Figure 4: Relief of TGFβ-mediated negative regulation of growth releases ER^pos cells from quiescence.

(a) Phase contrast micrographs (left column) after 8 days in culture and immunoperoxidase staining with Ks20.8 (middle column) and ER (SP1 prediluted, right column) of primary cultures of CD166^high-derived cells in FAD2 (upper panel) or TGFβR2i (lower panel). Nuclei are counterstained with haematoxylin. Whereas Ks20.8^pos cells remain quiescent and ER negative on FAD2, they are colony forming and ER positive in TGFβR2i.
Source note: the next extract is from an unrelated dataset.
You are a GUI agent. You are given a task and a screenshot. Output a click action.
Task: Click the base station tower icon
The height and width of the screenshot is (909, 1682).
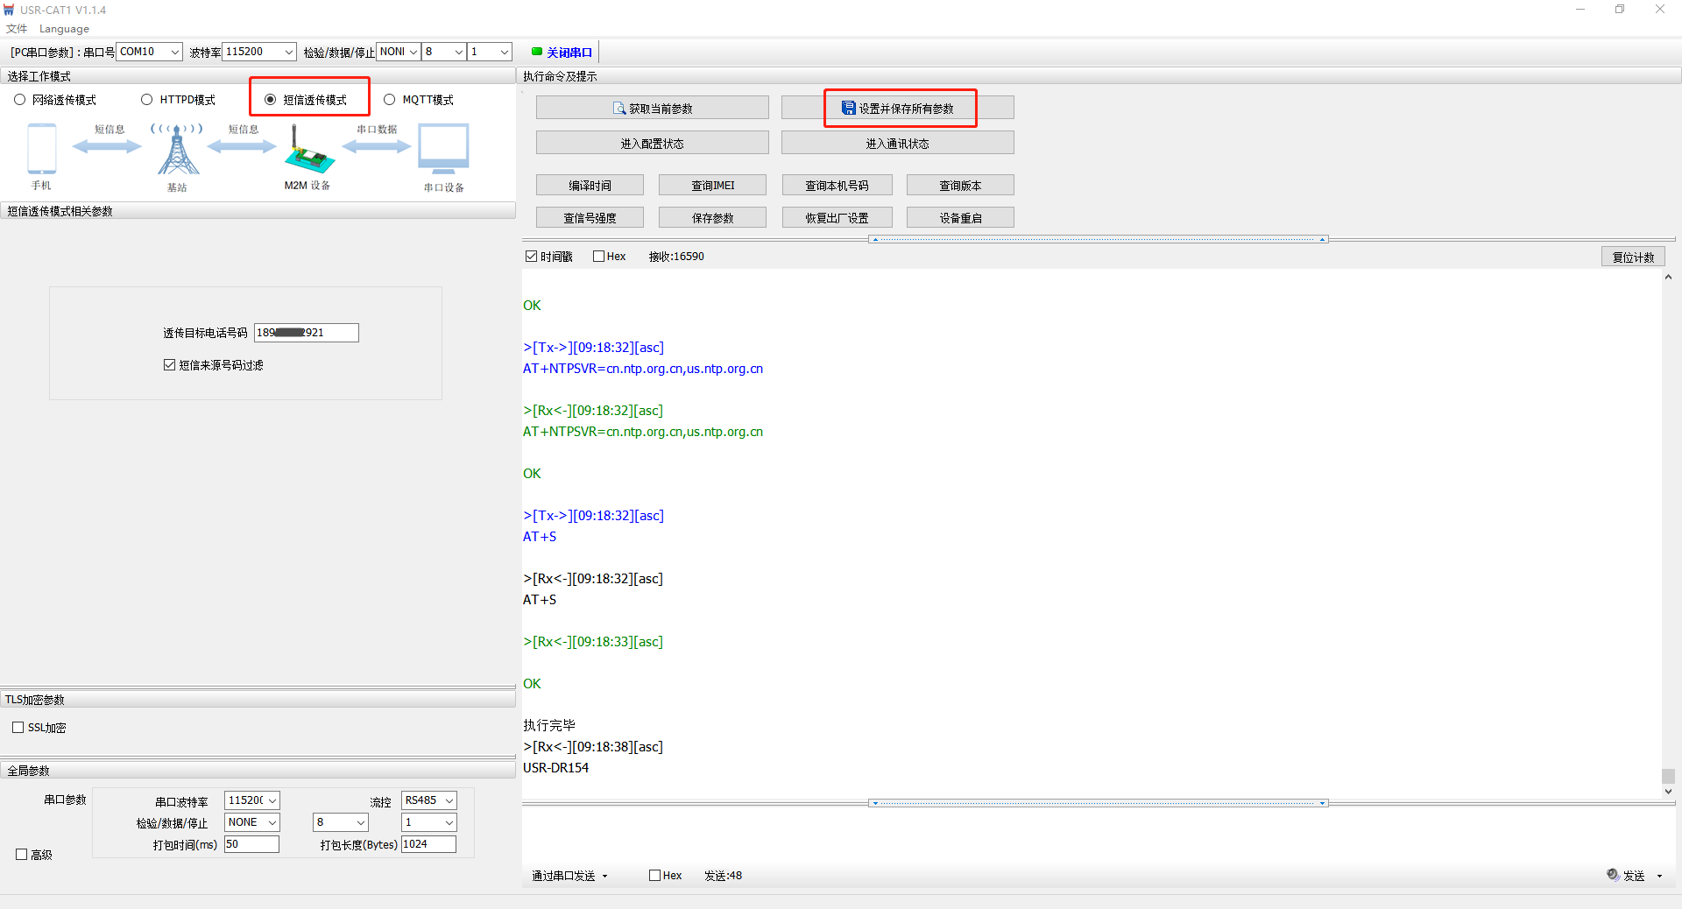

Scale bar, 50 μm. (b) Quantification at day 13 of ER^pos (closed bar) or Ks20.8^pos (open bar) colony-forming units (CFUs) derived from CD166^high/CD117^low cells from three consecutive biopsies (p957, p958 and p959) in FAD2 or TGFβR2i. In all three cases TGFβR2i supplied throughout 9–11 days supported colony formation of Ks20.8^pos/ER^pos cells. (c) qRT-PCR of ER (ESR1), K8 (KRT8), FOXA1, ELF5 and K18 (KRT18) of RNA extracted from second-passage cells cultured for 5 days in FAD2 (open bars), in FAD2 with SB421543 (shaded bars) and in TGFβR2i (solid bars), respectively. Note the collective upregulation of ER and ER-associated gene expression in TGFβR2i. Error bars indicate s.d. of three technical triplicates. (d) Western blotting of proteins extracted at day 6 from second-passage CD166^high/CD117^lowcells seeded at 4,000 cells per cm² all cultured without EGF in FAD2 (left lane), in FAD2 with SB421543 (middle lane) and in TGFβR2i (right lane), respectively, incubated with antibodies recognizing phosphorylated SMAD2 (upper panel), SMAD2/3 (second panel), ER (third panel) and β-actin (lower panel). TGFβR2i inhibits pSMAD2 and upregulates ER protein expression.